Caixa de velocidades com um amplo ponto morto! Soubesse eu onde encontrar uma!

quarta-feira, abril 22

Invenções

Todo o cuidado é pouco, tudo mudou. Fantasia-se uma história num momento de irritação, descarrega-se o excesso de bílis inventando um personagem, e já não é no jornal de amanhã que se tornará pública, mas de imediato num blogue, pronto tremelicam os telemóveis.

- É fulano! Chapadinho!

- Olha que não. Deve ser aquele gajo que assobia muito bem.

- Ou o outro, o cornudo.

- Esse não tem bigode. Cá na minha é o cunhado.

- Se fosse o cunhado... Ouve lá, vais ao café?

No café já se sabe e discorda-se.

- Cornudo coisa nenhuma, e o cunhado também não. Na minha ideia é o vizinho dele, o do terceiro andar, o que tem gaiolas na varanda.

- O dos periquitos?

- O outro, o dos papagaios.

- Vocês não estão a ver! Ele escreve aquilo para gozar! Inventa!

- Ai é? Então porque é que diz que o sujeito gosta muito de cerveja e que lhe fica a espuma no bigode?

- Com certeza li à pressa. Não vi. Fala de bigode?

- Sim senhor. Por isso é que não pode ser o cornudo. Tem de ser outro.

A história inventada vai crescendo, ganha cenas novas, torna-se real.

- Sabes que o Azevedo escreveu uma coisa no blogue dele e que o vizinho....

- O dos papagaios? Disseram-me que era o cunhado, o bigodes da farmácia.

- Há quem ache que é o tio. Ou o cornudo.

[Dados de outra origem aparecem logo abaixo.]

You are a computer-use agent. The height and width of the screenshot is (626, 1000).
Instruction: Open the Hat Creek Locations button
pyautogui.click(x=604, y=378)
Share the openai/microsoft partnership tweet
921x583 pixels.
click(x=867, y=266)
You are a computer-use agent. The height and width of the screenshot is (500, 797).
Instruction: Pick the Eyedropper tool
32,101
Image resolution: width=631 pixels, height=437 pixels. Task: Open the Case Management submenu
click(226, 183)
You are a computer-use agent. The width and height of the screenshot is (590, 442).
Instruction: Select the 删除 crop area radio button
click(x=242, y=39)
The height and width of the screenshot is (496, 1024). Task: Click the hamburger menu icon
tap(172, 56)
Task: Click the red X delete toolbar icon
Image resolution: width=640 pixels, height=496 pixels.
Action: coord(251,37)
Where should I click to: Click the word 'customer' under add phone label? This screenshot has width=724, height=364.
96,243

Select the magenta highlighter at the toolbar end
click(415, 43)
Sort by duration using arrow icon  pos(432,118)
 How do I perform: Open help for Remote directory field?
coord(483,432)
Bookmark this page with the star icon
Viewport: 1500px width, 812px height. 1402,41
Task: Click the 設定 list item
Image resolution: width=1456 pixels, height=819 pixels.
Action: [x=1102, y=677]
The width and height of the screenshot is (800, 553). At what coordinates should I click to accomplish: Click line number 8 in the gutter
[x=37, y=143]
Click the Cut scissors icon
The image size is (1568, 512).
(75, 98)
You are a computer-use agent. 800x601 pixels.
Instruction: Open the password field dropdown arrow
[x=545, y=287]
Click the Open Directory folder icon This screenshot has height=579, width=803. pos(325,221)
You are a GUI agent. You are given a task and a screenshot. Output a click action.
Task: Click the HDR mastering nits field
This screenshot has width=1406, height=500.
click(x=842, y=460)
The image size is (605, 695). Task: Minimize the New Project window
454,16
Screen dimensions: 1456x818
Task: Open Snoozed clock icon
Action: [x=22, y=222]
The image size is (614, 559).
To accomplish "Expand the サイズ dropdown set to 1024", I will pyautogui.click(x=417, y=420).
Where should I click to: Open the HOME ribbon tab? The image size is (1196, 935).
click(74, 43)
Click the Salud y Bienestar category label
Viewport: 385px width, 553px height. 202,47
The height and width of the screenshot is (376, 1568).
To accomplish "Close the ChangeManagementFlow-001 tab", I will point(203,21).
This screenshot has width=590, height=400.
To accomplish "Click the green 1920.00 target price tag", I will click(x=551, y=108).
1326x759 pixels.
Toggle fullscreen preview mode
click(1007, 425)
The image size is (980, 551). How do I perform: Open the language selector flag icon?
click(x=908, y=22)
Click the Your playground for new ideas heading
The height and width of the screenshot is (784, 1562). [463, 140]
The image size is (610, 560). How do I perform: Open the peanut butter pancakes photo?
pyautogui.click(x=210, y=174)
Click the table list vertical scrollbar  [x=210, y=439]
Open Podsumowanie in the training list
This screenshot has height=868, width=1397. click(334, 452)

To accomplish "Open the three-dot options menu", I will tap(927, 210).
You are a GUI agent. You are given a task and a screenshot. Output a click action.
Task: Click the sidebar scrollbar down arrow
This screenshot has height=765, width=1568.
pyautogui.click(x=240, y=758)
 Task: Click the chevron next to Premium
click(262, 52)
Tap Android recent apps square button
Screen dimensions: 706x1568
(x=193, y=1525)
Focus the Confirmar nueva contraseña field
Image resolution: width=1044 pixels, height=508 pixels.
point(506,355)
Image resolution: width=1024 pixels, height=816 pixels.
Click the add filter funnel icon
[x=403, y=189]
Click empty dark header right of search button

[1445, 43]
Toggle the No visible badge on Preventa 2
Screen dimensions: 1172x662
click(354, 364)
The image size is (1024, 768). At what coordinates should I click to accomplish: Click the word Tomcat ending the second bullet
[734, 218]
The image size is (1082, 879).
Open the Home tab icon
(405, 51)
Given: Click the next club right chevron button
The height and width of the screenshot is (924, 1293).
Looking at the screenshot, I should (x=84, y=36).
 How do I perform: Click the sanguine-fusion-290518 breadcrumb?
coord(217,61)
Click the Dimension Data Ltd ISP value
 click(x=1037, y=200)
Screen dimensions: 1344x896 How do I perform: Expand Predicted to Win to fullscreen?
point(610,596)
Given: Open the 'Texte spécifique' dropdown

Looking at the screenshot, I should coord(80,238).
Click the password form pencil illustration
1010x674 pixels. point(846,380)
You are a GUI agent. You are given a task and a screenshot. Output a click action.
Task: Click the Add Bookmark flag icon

- O que se veste de mulher?

- Não. Aquele gajo das pulseiras, o do Passat azul.

segunda-feira, abril 20

Densidades magmáticas

O “Nouveau Roman” , que muito me irritou, era então a grande moda, e a esse propósito Primo Levi escreveu no jornal La Stampa de 11 de Dezembro de 1976 um artigo intitulado “Acerca da escrita obscura”. Dele copio o que segue:

“... o grito é um recurso extremo, benéfico para o indivíduo como o são as lágrimas, mas inerte e grosseiro se entendido como linguagem: o inarticulado não é articulado, o barulho não é som. Por esse motivo enfastiam-me os louvores que se fazem a textos “que soam no limite do inefável, do não-existente, do chiar animal”. Estou farto dos impostores que falam de “densidades magmáticas” de “negações semânticas” e de inovações mofentas. Páginas em branco são páginas em branco, o mais avisado é dizer que são páginas em branco; se o rei vai nu a honestidade manda que se diga que vai nu... “


O “Nouveau Roman” faleceu, grande alívio, mas ainda há gente em demasia que gostosamente se enrola em densidades magmáticas e negações semânticas.